Population (2012 Census)
- • Total: 204
- • Density: 0.019/km^{2} (0.048/sq mi)
- • Urban: 0
- • Rural: 423

Sex
- • Men: 376
- • Women: 47
- Time zone: UTC-4 (CLT)
- • Summer (DST): UTC-3 (CLST)
- Area code: 56 + 61
- Website: Municipality of Timaukel

= Timaukel =

Commune in Magallanes y Antártica Chilena Region, Chile

Timaukel is a commune located in the Chilean part of Tierra del Fuego Island. It is part of Tierra del Fuego Province in Magallanes Region. The commune is administered by the municipality in Villa Cameron, which is the main port and settlement within the commune.

==Demographics==

According to the 2002 census of the National Statistics Institute, Timaukel spans an area of 10995.9 sqkm and has 423 inhabitants (376 men and 47 women), making the commune an entirely rural area. The population grew by 68% (171 persons) between the 1992 and 2002 censuses.

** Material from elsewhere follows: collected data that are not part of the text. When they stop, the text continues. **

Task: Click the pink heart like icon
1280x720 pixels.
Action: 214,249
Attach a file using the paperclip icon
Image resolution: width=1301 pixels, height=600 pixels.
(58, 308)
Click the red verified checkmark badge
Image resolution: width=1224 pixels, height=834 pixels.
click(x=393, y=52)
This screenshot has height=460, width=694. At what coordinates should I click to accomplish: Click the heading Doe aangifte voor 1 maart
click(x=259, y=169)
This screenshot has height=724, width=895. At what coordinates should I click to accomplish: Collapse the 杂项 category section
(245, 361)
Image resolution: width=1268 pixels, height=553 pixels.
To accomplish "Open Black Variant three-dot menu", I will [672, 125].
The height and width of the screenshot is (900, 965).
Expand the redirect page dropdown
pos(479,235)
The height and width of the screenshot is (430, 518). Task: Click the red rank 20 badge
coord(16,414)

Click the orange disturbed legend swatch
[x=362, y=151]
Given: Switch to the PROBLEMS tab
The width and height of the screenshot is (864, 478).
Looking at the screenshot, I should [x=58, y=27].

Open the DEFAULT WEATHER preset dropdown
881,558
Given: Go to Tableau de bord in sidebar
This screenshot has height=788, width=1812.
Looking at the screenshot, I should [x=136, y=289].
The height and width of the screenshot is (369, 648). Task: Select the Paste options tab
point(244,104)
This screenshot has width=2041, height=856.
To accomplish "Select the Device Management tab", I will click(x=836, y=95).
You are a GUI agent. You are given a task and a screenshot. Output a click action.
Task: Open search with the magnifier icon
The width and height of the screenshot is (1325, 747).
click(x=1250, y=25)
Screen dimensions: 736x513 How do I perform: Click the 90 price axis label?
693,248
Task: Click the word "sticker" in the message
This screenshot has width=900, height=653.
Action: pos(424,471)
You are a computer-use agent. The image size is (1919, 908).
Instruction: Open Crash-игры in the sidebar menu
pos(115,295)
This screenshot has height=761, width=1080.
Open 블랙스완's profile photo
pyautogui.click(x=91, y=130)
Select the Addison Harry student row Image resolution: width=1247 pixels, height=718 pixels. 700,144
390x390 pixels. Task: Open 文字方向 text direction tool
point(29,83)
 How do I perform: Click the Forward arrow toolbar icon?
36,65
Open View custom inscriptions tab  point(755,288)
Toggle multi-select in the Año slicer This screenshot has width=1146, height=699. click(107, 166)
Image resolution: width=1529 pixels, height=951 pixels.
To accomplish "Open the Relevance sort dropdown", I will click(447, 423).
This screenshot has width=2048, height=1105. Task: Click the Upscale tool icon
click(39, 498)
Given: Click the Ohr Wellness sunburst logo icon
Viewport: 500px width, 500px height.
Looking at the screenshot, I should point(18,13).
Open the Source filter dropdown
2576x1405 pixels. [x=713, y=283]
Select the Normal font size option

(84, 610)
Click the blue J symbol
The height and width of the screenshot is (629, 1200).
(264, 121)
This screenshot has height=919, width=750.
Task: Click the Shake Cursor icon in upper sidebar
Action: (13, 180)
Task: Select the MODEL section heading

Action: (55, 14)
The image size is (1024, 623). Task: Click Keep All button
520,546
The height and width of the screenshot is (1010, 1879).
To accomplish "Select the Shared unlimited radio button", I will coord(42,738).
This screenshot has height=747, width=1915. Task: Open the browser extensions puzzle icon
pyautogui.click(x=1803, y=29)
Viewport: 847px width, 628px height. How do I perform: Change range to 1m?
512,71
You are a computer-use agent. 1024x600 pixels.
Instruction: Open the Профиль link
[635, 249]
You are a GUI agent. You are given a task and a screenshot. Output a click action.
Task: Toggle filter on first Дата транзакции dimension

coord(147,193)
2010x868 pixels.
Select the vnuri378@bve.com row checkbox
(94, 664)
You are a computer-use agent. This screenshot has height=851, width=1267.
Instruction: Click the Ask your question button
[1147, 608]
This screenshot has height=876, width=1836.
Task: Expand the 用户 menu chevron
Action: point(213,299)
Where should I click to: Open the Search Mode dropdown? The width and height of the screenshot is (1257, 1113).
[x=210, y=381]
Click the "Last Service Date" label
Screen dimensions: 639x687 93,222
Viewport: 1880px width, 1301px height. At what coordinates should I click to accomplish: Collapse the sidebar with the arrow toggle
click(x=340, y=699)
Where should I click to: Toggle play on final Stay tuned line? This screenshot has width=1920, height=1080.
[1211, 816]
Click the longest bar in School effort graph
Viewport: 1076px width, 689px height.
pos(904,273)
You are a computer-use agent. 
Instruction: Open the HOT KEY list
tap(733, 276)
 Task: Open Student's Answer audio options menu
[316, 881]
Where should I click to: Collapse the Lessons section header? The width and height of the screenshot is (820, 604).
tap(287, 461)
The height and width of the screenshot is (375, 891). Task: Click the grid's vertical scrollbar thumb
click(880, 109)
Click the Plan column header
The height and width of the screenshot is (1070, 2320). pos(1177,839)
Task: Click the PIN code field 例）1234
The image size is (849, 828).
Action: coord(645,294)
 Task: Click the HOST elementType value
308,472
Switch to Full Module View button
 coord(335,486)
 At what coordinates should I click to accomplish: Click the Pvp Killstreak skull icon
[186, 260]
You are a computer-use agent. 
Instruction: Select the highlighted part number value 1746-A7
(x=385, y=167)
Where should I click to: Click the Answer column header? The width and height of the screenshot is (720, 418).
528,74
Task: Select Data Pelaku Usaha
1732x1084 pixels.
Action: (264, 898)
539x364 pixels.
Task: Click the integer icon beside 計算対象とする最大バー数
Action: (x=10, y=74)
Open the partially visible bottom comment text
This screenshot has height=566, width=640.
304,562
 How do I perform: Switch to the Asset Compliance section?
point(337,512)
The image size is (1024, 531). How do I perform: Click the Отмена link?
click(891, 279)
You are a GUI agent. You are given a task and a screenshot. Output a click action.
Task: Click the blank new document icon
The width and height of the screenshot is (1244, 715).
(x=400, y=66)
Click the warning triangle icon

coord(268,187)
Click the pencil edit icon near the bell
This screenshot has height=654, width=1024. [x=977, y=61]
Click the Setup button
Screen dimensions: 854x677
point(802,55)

It is a distinctly rural commune, almost deserted, most of the population is of English origin, who live on farms and is devoted to agriculture, there are also some sawmills. In recent years tourism has become important.

==Administration==
As a commune, Timaukel is a third-level administrative division of Chile administered by a municipal council, headed by an alcalde who is directly elected every four years. The 2012–2016 alcalde is Alfonso Simunovic Ojeda.

Within the electoral divisions of Chile, Timaukel is represented in the Chamber of Deputies by Juan Morano (PDC) and Gabriel Boric (Ind.) as part of the 60th electoral district, which includes the entire Magallanes y la Antártica Chilena Region. The commune is represented in the Senate by Carlos Bianchi Chelech (Ind.) and Carolina Goic (PDC) as part of the 19th senatorial constituency (Magallanes y la Antártica Chilena Region).